### YOUR ASSIGNMENT
Which lines in the data below contain the word "Open"? Pull each of them out.
::: RECORDS SHOWN :::
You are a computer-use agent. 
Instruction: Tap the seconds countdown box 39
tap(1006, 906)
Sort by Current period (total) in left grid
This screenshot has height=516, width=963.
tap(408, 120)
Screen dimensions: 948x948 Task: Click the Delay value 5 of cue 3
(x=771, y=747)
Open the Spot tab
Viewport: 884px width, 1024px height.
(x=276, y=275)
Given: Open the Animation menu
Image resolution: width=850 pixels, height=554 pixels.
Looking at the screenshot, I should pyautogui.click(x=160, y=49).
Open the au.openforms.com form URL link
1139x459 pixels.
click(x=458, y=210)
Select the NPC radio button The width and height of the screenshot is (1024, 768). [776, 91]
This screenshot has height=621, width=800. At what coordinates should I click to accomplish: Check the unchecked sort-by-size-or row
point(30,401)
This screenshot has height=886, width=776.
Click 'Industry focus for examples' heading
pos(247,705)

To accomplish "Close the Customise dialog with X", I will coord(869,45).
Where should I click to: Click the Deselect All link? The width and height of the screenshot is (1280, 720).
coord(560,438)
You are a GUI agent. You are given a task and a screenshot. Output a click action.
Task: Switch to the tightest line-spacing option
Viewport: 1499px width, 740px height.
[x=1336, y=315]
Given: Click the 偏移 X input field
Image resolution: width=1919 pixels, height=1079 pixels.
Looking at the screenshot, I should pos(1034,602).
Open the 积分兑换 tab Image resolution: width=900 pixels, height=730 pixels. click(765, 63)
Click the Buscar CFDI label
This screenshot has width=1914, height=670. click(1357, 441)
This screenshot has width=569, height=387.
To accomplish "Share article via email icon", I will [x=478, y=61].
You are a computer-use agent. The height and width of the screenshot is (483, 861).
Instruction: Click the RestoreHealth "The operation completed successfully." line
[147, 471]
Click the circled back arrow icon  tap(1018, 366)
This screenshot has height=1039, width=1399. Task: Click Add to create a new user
:::
### ANSWER BOX
Open the Spot tab
Given: Open the Animation menu
Open the au.openforms.com form URL link
Open the 积分兑换 tab Image resolution: width=900 pixels, height=730 pixels. click(765, 63)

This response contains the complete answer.